If you were to ask me the importance of spices in my everyday life, I'd probably give you an answer of usefulness between bottle caps and lollipops. Although they're pretty important in cooking, I'm not one to cook. I can't even use the microwave without burning myself. But as of late, there has been a spice, a spice so peculiar yet so treasured, that has caught my interest. Deriving overseas from Crete, it is the ridiculously expensive gold-strung flower, bearing highly sought-after velvet threads. It is the Crocus Sativus; Saffron.

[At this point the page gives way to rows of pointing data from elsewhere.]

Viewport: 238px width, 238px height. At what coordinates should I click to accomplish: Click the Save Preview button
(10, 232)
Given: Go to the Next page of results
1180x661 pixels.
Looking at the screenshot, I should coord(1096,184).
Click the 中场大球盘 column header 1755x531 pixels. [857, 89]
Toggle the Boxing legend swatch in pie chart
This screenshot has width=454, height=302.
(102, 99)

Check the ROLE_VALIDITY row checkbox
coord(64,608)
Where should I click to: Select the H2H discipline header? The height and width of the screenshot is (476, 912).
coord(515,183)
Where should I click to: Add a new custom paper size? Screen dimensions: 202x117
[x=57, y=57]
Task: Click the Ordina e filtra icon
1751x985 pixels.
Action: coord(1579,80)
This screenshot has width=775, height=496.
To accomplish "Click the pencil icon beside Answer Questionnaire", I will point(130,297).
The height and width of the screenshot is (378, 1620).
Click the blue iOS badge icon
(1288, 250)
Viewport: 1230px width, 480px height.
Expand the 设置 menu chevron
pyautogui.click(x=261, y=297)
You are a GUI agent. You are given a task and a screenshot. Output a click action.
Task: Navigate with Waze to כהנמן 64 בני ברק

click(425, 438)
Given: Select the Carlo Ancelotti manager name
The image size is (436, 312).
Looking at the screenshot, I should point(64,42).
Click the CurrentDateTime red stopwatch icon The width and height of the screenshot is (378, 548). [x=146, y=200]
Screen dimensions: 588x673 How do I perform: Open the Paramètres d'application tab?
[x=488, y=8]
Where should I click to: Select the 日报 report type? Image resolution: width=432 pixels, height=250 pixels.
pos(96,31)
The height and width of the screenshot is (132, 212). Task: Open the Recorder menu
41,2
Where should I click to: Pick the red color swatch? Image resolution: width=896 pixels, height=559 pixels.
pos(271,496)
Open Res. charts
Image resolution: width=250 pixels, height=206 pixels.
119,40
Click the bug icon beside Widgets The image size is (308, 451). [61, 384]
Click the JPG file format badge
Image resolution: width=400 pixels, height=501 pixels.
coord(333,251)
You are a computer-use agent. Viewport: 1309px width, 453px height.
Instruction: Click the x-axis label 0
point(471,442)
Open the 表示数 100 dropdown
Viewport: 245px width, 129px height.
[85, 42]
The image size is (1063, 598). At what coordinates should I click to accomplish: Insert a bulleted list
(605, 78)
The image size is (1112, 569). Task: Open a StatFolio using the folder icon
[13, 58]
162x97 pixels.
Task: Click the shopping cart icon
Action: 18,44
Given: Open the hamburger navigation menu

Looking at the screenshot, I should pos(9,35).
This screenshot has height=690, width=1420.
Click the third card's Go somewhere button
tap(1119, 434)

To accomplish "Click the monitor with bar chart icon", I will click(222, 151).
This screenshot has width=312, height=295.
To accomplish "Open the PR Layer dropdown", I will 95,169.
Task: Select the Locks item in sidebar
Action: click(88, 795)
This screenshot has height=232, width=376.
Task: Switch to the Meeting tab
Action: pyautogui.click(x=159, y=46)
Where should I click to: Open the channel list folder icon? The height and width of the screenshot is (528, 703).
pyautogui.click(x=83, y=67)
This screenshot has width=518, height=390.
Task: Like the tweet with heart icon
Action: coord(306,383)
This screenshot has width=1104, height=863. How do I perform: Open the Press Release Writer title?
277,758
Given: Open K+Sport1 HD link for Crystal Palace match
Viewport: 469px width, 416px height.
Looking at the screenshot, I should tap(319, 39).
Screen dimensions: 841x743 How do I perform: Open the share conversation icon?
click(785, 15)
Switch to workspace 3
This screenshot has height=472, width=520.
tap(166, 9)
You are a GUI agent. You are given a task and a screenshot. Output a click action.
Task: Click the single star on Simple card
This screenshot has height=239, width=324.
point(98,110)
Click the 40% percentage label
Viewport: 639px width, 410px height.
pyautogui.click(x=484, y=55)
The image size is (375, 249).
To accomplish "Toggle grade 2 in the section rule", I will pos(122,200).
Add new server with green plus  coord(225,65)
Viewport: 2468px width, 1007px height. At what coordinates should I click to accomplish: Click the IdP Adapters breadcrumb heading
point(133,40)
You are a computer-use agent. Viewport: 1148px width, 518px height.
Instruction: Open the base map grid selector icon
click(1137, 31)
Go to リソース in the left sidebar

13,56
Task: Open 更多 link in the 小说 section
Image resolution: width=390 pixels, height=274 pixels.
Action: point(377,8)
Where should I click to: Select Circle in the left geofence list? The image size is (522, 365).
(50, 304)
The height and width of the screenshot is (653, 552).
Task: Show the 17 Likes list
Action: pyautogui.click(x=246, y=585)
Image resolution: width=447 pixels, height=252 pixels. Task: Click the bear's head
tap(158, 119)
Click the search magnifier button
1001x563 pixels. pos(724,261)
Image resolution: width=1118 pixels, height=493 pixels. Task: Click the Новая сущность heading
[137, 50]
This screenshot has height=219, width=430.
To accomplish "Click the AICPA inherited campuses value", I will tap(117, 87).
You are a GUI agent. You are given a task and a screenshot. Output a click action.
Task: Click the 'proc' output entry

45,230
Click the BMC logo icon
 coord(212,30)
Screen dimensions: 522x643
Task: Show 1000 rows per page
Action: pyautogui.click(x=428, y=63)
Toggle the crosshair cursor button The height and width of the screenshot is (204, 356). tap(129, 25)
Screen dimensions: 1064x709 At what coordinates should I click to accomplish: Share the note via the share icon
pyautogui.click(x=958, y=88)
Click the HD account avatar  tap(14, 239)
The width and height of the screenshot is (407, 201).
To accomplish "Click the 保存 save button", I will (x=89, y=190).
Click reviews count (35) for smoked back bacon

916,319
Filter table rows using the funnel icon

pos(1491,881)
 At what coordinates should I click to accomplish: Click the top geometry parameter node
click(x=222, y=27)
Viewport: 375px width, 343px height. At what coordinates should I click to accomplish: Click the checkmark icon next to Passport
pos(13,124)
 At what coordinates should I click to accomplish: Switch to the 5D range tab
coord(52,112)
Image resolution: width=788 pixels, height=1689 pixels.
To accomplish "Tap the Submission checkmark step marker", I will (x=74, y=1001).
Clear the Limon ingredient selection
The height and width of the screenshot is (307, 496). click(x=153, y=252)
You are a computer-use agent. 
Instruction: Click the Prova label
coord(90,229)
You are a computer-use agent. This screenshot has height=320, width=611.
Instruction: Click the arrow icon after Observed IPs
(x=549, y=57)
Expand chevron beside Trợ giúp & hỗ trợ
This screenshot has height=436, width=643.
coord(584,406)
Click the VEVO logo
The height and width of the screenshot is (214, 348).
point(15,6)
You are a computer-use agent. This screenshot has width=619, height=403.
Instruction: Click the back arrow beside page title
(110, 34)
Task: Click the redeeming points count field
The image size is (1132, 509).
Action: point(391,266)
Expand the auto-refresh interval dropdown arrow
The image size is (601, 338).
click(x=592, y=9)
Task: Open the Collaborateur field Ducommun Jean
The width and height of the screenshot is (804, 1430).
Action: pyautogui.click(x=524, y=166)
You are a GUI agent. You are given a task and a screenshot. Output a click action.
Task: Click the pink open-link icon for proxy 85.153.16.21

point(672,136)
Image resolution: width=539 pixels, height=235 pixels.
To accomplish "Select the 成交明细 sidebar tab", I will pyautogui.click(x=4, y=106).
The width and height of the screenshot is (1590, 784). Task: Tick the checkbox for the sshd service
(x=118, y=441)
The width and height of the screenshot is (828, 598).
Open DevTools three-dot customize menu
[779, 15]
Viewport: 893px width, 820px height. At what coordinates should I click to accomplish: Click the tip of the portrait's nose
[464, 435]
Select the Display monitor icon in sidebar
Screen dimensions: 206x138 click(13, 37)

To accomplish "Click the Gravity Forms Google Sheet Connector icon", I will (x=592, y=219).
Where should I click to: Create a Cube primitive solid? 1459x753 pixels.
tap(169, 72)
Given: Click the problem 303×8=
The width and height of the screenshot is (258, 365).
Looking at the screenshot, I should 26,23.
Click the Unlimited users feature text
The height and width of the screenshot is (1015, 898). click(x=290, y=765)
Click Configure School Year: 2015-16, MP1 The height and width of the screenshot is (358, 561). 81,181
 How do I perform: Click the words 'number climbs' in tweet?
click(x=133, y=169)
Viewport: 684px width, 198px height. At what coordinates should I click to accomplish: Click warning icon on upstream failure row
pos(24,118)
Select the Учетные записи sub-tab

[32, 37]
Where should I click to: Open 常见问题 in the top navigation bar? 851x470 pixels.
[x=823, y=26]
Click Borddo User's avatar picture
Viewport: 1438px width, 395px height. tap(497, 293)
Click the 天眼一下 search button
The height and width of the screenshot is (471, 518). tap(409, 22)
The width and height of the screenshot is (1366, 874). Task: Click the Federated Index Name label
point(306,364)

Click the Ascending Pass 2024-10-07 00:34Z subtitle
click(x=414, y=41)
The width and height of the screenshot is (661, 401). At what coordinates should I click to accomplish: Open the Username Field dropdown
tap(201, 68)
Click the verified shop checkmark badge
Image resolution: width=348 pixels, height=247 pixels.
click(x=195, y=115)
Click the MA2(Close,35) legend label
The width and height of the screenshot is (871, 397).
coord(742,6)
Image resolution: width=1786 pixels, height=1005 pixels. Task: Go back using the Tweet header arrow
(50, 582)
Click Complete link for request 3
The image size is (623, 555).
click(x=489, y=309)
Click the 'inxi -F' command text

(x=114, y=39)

Saffron is a small, purple flower that bears distinct red stigmas and bright yellow stamens. Although pretty, it is cool for more than just its appearance. For one, the threads of saffron, which are the highly sought-after stigmas, are incredibly intriguing as although they appear red, once you put them in any food it dyes the whole dish in a yellow hue ten times brighter than my future. But this cool property of the plant does not come dime a dozen. If you want to acquire the power to make every meal of yours bumblebee-yellow it'll set you back around $1500-$15000 CAD per kilogram. So probably not the best investment.
If you are considering using saffron as a spice, however, you may want to just chill and take it easy. Though saffron has a bunch of health benefits, if you consume more than 12 grams of those threads at once, chances are you will die. So please, don't do that.
If you are still not convinced that saffron is insanely epic then let me tell you a story. A story about how a simple spice caused a war during the 1300s. Basically, during 1346-1353 the Black Death decided to pay Europe and visit and killed a bunch of people. People began to panic, but then this one genius suddenly thought that saffron could be the secret cure to ending the Black Death (Spoiler alert, it was not). As a result, everybody started fighting each other and bashing heads over saffron, to the point where pirates patrolling the Mediterraneans started ignoring gold carriers and driven their focus to only Saffron boats. The era of the Black Death was truly the greatest high of Saffron.
By now you might be thinking to yourself, wondering why you just spent the last three minutes of your life reading about the powers of saffron. And so am I. I can almost feel the quality of my writing deteriorate like that of the value of bitcoin as I continue to write this blog. But saffron's a pretty plant so reading this was probably a better use of time than anything else you're going to do today.